If you’re currently thinking, “What rubbish – why have two systems when the work could easily be done by one?” then you’re quite right. So now it turns out that our EDI system can query databases in the same way as the EAI system? And the EAI system can query web services in the same way as an EDI system? If that’s the case, it’s completely pointless to have two different systems.
Everything should really be brought together in a single system for precisely that reason. However, what we are doing here is providing an initial explanation of the different concepts, which distinguishes between the integration of systems within a single company and communication between systems owned by different companies. The theory isn’t interested in the fact that these two things are closely related, and that it is often complete nonsense to suggest that there is a separation between different systems.

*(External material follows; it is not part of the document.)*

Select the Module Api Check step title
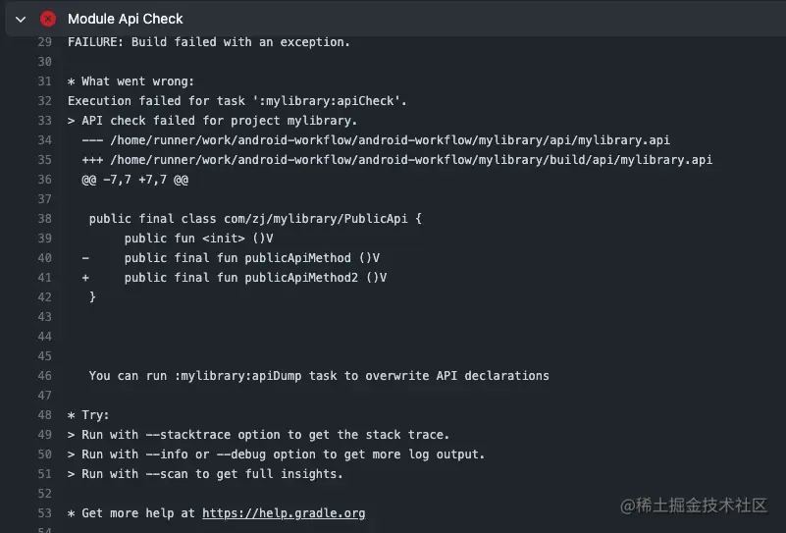The width and height of the screenshot is (786, 533). 126,19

To quickly finish up our example: Once stock levels have been queried in our own IMS or in the supplier’s system, the order can be processed by entering the appropriate delivery time and sending an order confirmation with a predicted delivery time to the person submitting the order. Oh, but wait – now we’re back to EDI!
To sum up
In other words, EAI is the interconnection of several internal IT systems with one another, not in many 1: 1 relationships, but rather in the shape of a star or even a bus. In this context we like to talk about “hub and spoke”, in the end “hub and spoke (n)”, whereby in the end the EAI system represents the hub that communicates with the various systems in its IT landscape via the many spokes.